Chase Viscuse

Graduate Student

The Fear of Being Found Out


I Keep Waiting for Someone to Say, "You Don't Belong Here."


July 27, 2025

Yikes.

If my aim were to pick blog topics that make my skin crawl, I'm off to a great start.

Impostor Syndrome.

I started digging into the term's origin, curious whether there was any consensus in the medical community on what exactly it is. While I'm still not sure how seriously professionals take WebMD, I appreciated their clean, simple definition:
"Impostor syndrome is when you doubt your own skills and successes. You feel as though you're not as talented or worthy as others believe, and you're scared that one day, people will realize that."
That tracks.

What’s interesting to me is how impostor syndrome becomes a self-sustaining loop. It doesn’t always begin with failure. In fact, it often doesn’t. It might creep in during a class discussion or at a new job. You know the answer, but you stop raising your hand. You hold back from offering an idea. You assume everyone around you already knows what you know, and probably more.

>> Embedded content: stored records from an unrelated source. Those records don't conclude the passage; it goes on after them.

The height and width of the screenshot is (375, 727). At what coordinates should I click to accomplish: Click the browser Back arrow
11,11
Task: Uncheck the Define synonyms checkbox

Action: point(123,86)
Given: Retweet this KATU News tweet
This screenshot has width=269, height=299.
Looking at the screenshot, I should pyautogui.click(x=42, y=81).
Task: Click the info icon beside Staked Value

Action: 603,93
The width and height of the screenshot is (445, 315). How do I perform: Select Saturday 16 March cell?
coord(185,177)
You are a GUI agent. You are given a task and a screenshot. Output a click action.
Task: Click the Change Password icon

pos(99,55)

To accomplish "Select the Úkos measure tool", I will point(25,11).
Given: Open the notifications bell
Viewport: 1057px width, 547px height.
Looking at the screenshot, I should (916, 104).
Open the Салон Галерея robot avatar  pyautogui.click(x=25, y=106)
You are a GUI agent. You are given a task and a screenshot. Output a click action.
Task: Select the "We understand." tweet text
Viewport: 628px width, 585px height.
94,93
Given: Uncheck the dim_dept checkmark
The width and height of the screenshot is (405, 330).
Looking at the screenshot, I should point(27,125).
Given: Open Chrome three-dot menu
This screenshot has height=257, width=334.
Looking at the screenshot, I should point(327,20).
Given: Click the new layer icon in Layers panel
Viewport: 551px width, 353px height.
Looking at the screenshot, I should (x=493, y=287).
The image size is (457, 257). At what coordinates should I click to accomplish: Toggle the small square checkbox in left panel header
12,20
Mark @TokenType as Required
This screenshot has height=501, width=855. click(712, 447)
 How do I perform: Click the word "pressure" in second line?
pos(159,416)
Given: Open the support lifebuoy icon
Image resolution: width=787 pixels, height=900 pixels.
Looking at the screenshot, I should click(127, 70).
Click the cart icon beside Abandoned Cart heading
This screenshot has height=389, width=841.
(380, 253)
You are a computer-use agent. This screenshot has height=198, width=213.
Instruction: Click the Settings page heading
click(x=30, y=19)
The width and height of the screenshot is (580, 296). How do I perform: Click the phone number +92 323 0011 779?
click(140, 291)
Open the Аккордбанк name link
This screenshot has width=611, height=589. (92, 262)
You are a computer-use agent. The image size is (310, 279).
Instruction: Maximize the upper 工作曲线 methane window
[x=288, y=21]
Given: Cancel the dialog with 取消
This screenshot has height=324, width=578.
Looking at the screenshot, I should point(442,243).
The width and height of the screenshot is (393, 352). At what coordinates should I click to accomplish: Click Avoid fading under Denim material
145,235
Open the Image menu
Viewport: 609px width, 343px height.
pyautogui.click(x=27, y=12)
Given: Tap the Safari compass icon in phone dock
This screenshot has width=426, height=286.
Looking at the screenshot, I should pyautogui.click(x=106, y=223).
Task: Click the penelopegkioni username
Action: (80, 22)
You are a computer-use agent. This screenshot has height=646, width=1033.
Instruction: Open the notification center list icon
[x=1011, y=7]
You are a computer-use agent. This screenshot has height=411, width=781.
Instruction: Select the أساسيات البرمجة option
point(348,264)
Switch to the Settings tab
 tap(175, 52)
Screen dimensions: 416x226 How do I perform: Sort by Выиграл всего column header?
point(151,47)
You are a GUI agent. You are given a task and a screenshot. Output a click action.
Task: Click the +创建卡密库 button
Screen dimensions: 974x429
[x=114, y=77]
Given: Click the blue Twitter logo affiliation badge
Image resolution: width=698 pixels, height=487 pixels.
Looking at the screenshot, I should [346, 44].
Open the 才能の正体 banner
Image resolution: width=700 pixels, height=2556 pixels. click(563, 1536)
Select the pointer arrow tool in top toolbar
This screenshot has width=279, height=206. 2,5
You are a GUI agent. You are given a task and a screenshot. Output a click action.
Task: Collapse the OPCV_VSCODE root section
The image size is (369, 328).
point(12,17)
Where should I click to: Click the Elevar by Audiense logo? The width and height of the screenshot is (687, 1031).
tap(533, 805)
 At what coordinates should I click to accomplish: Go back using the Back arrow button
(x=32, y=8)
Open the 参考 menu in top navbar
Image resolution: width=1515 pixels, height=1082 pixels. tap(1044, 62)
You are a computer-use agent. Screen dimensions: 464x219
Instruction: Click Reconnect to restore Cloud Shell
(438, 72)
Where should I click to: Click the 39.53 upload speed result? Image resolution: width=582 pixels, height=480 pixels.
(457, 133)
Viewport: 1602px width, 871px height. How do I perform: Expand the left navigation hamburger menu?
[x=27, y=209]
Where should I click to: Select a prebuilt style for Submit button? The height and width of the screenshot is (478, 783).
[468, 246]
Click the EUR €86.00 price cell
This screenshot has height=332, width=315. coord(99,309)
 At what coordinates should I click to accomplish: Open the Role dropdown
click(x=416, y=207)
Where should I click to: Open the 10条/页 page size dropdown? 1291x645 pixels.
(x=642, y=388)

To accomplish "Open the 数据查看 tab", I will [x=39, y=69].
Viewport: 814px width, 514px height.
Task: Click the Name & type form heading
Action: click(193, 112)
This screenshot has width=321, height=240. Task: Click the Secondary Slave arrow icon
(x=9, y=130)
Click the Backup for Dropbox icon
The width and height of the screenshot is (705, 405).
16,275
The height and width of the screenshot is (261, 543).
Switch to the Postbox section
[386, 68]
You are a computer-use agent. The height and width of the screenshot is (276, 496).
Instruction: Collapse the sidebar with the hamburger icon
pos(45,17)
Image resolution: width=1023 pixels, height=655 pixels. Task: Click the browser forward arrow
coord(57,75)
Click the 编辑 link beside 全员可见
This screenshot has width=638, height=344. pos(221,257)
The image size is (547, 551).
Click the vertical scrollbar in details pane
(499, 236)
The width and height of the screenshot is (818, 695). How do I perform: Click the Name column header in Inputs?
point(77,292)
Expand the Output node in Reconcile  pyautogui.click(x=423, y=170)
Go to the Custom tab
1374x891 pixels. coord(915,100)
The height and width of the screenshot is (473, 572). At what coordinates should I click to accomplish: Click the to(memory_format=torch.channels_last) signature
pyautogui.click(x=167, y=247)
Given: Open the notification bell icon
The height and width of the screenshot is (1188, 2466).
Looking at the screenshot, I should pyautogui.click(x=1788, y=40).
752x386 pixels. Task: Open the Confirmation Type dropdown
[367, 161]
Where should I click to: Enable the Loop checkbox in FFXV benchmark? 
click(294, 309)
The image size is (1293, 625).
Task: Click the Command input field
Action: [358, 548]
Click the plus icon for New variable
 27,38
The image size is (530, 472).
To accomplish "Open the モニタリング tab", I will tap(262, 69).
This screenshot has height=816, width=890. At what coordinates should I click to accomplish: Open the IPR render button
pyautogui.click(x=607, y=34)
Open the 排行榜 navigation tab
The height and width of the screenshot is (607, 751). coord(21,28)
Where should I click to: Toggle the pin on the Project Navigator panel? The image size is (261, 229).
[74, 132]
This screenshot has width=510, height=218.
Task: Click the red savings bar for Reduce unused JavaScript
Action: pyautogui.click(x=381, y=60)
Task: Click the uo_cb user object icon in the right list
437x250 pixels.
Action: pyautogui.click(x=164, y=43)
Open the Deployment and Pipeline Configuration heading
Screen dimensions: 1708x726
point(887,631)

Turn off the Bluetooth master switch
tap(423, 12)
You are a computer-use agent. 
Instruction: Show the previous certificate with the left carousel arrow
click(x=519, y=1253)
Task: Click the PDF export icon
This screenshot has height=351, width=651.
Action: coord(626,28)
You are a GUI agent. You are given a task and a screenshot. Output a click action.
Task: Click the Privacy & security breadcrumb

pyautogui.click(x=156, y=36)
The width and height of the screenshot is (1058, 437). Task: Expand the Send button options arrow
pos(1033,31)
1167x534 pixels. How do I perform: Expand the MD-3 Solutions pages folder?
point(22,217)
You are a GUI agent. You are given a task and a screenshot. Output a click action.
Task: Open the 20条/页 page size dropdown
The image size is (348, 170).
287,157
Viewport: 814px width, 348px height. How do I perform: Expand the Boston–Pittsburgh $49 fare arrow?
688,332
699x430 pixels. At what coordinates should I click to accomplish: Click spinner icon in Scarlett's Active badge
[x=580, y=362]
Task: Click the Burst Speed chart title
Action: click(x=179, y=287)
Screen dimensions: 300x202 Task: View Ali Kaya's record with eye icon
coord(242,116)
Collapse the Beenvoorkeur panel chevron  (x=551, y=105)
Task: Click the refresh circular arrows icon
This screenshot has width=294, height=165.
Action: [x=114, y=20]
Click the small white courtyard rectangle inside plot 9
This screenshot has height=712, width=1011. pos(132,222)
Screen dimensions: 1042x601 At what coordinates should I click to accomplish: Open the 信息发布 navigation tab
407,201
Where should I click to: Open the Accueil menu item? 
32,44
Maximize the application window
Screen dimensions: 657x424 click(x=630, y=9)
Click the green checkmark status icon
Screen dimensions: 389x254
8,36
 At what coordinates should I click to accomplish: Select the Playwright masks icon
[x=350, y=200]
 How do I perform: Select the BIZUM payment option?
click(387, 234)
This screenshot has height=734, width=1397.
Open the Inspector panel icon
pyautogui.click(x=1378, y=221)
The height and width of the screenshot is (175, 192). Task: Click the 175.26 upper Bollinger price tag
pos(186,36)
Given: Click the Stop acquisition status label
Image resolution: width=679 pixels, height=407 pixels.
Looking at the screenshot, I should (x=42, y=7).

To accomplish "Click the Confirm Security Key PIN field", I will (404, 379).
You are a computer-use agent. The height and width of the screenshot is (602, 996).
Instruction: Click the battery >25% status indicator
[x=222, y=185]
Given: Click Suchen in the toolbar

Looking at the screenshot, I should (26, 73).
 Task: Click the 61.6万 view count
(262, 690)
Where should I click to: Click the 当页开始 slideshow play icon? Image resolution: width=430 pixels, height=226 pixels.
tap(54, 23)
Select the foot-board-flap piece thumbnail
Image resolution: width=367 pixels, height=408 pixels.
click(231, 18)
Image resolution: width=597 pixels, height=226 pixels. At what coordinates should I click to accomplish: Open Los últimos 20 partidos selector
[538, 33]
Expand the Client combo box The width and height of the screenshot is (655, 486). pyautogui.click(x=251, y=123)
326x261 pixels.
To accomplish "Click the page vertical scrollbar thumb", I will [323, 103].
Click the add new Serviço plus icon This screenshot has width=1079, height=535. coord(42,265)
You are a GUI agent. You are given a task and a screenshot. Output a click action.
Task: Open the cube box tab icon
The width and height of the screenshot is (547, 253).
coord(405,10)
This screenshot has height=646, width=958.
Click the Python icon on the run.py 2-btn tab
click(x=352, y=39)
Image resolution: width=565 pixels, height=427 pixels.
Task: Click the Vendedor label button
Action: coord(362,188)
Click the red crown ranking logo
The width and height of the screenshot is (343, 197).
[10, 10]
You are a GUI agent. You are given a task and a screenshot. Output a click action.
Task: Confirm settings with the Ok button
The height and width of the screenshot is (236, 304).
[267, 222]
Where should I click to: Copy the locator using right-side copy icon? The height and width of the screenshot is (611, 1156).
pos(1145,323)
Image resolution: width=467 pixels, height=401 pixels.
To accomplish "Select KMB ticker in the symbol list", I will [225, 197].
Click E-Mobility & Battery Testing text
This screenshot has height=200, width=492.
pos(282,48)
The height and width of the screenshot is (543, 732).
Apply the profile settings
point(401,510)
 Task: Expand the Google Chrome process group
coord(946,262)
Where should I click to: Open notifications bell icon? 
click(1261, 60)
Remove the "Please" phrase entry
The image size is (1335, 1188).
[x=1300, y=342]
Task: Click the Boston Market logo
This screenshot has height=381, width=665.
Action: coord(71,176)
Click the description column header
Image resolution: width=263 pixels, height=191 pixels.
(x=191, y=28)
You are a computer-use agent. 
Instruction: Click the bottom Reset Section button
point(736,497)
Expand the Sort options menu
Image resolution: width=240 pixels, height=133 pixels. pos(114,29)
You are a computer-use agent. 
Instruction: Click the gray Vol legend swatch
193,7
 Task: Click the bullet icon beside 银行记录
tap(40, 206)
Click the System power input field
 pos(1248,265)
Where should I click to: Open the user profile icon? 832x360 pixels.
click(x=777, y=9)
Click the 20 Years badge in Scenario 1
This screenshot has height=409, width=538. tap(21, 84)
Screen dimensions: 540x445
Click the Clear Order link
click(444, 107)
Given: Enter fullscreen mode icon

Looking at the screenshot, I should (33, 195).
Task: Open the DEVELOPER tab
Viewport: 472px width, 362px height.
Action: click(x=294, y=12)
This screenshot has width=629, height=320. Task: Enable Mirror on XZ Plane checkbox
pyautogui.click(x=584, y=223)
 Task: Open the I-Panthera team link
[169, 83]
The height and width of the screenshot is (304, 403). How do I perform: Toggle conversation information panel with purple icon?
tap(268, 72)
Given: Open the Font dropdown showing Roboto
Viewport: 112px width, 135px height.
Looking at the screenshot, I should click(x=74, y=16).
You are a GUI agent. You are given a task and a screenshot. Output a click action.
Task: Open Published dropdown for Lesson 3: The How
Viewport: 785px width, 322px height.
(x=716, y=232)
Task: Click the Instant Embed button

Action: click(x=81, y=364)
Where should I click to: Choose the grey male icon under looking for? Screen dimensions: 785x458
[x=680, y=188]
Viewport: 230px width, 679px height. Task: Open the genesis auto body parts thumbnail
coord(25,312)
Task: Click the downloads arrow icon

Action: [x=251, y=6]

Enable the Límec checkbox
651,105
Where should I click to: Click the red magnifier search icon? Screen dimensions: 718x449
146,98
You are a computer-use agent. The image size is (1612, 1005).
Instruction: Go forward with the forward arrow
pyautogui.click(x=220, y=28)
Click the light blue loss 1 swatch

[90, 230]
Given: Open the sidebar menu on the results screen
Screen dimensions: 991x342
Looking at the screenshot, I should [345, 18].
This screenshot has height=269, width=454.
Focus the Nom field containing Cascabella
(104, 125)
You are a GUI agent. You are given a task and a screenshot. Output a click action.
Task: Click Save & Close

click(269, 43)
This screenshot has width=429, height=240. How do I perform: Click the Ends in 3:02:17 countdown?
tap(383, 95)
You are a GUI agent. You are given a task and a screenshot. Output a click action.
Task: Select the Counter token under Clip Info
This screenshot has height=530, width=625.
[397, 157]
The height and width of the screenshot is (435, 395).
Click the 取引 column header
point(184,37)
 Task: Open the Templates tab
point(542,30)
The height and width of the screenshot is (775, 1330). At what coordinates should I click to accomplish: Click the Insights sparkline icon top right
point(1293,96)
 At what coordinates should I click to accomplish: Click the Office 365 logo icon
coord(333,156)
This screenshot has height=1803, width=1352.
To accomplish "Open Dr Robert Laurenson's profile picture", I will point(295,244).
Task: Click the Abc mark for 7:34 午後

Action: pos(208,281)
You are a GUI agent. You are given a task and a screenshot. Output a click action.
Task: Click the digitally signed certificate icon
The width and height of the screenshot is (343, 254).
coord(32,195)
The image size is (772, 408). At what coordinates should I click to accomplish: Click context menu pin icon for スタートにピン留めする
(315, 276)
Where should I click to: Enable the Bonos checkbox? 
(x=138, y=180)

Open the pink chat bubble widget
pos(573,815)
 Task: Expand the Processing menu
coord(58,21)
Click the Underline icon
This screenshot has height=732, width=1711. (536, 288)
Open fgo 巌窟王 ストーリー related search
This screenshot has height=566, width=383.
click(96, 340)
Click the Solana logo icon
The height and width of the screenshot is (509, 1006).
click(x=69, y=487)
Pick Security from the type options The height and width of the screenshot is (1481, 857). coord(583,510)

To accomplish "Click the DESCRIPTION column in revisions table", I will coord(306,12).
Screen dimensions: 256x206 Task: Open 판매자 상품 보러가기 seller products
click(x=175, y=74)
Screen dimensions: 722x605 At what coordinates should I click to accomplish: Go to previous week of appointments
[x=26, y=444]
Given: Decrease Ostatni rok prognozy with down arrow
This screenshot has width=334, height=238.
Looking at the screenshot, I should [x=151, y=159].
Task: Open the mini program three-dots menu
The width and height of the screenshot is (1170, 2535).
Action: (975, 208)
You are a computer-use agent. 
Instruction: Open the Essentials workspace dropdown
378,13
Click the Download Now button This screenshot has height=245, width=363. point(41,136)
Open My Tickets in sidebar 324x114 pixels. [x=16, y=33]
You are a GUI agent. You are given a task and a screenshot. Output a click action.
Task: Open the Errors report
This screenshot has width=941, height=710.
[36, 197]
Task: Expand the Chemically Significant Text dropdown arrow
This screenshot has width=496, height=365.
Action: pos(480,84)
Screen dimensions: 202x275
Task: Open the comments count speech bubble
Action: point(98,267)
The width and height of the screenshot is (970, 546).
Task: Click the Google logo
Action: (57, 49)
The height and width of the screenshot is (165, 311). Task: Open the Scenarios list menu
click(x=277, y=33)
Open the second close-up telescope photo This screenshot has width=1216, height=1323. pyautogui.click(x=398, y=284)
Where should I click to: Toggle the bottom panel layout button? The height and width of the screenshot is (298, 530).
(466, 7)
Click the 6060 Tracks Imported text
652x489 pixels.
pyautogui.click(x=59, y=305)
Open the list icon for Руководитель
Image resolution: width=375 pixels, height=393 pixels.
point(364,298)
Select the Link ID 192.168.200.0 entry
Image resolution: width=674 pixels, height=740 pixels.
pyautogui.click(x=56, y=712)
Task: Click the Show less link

The trickiest part? Success doesn't fix it. For me, it often makes it worse.

You get the promotion, the grade, the funding, and instead of being validated, you feel exposed.

Thank God they didn’t notice I barely pulled that off.
They must have made a mistake.
Next time, they’ll figure it out. 

And so it continues. The next project, the next paper, the next performance. Each summit you reach isn’t a moment to celebrate. It is a reminder of the mountain range ahead, and of how far you still feel like you fall short.

And still, we keep climbing.

Most of us do, anyway. We keep showing up to class, to work, to the meeting where we don’t quite believe we belong. And slowly, over time, we realize something: almost everyone else is doing the same. The people you admire most might be fighting the same battles, just better dressed.

Impostor syndrome doesn’t vanish overnight. But naming it helps. And I’ve learned that sometimes, feeling like a fraud is the best sign you care enough not to fake it.

But I also wonder. What if impostor syndrome isn’t only about self-perception?
What if it’s also about the systems we move through?

The more a space values prestige, exclusivity, or expertise, the more it invites people to question whether they deserve to be there. It makes “belonging” feel conditional. In that way, impostor syndrome isn’t just a personal issue. It is a structural one. And naming it can be an act of resistance.

So here I am, writing about impostor syndrome. 
I'm already wondering whether I’m the wrong person to do it. 
Already thinking someone else could say it better.

But I showed up. 
I wrote it. 
I hit “publish.”

Maybe that’s enough, at least for today.